Complex Zeroes

Calculus Level 3

A function $f$ is defined by

$\lim_{n\rightarrow \infty}{\frac{x^{2n}-1}{x^{2n}+1}}$

Find the sum of all points where the function is not continuous.

Details and Assumptions :

No L'Hôpital's Rule is allowed.

Problem credit: Calculus: 6E, James Stewart

The answer is 0.

5 solutions

Julian Poon
Mar 30, 2015

Let $2n=a$

Now, let's split this into cases:

Case 1: $a=\frac{p}{q}$ where $q$ is an odd number and $\gcd{(p,q)}=1$ , but $a$ still approaches infinity

When $|x|<1$ , $\lim _{ a\rightarrow \infty }{ \frac { x^{ a }-1 }{ x^{ a }+1 } } =\frac { 0-1 }{ 0+1 } =-1$

When $|x|>1$ , $\lim _{ a\rightarrow \infty }{ \frac { x^{ a }-1 }{ x^{ a }+1 } } =\frac { 1 }{ 1 } =1$

Therefore, points on the graph where $x=1$ and $x=-1$ are not continuous.

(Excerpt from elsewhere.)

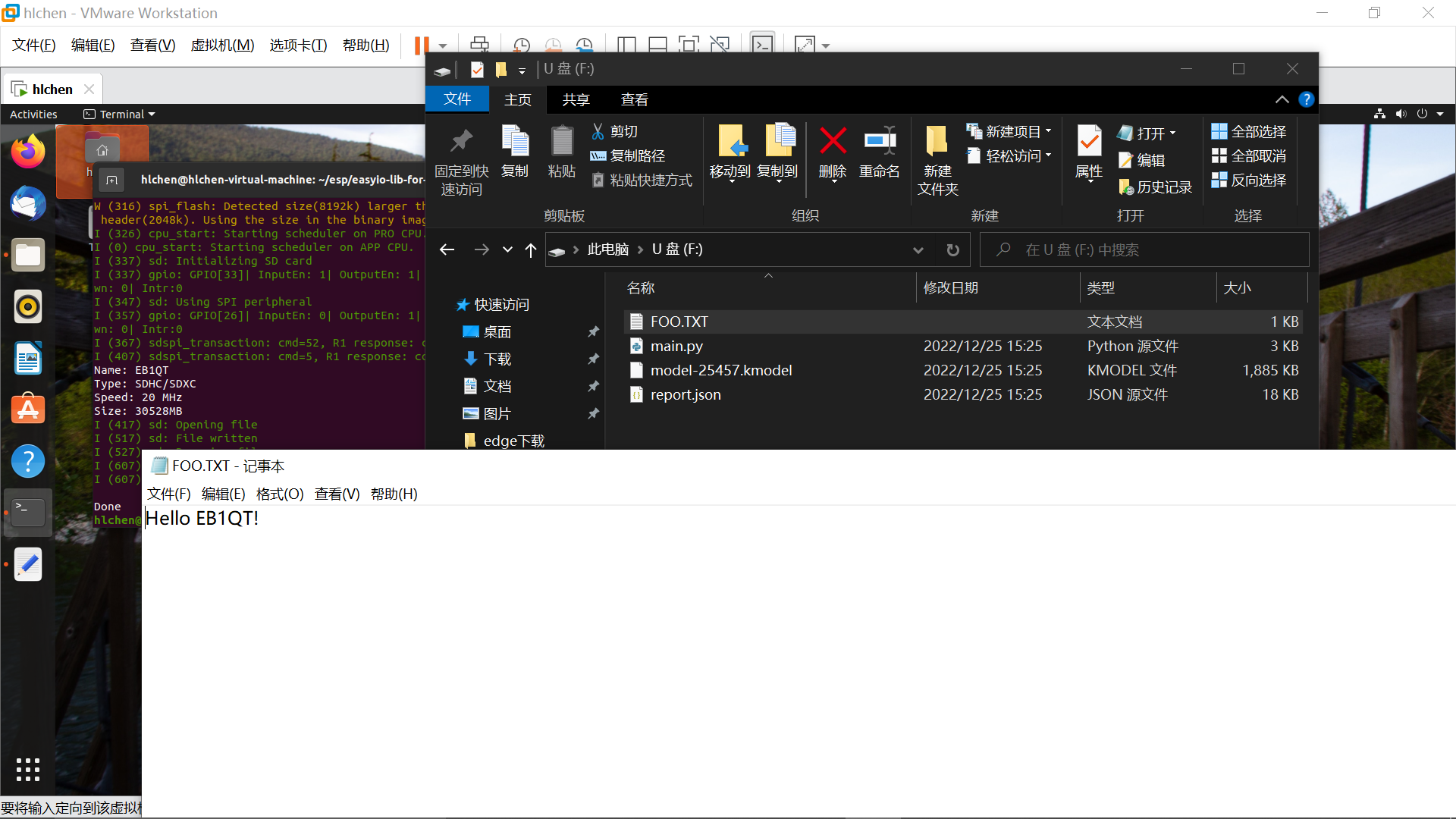Viewport: 1456px width, 819px height.
Task: Click the Activities button in Ubuntu
Action: coord(33,114)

Case 2: $a=\frac{p}{q}$ where $q$ is an even number and $\gcd{(p,q)}=1$ ,but $a$ still approaches infinity

When $0 \le x <1$ , $\lim _{ a\rightarrow \infty }{ \frac { x^{ a }-1 }{ x^{ a }+1 } } =\frac { 0-1 }{ 0+1 } =-1$

When $x<0$ it is complex but as $a$ approaches infinity, $\Im m{\frac{x^{a}-1}{x^{a}+1}}=0$ . And it is easily derivable that again points on the graph where $x=1$ and $x=-1$ are not continuous.

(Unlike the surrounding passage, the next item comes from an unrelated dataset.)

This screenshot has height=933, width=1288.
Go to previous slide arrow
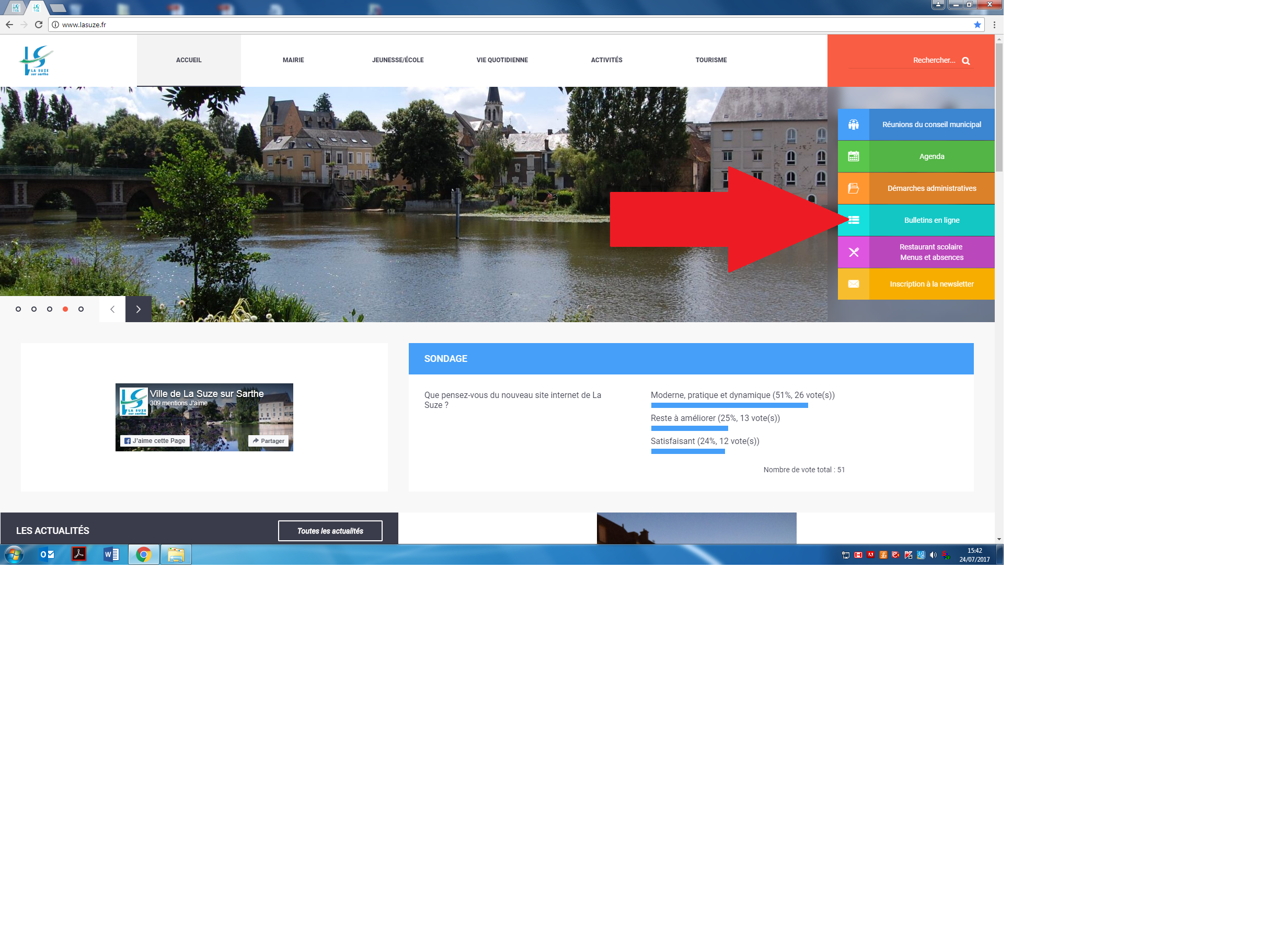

Therefore, $1+-1=\boxed{0}$

Great! ^.^

John M. - 6 years, 2 months ago

The exponent of every instance of $x$ is "even" in a sense, so if $f(x)$ is discontinuous at some $x = x_{0}$ , then it is also discontinuous at $x = -x_{0}$ . Correct me if I'm wrong.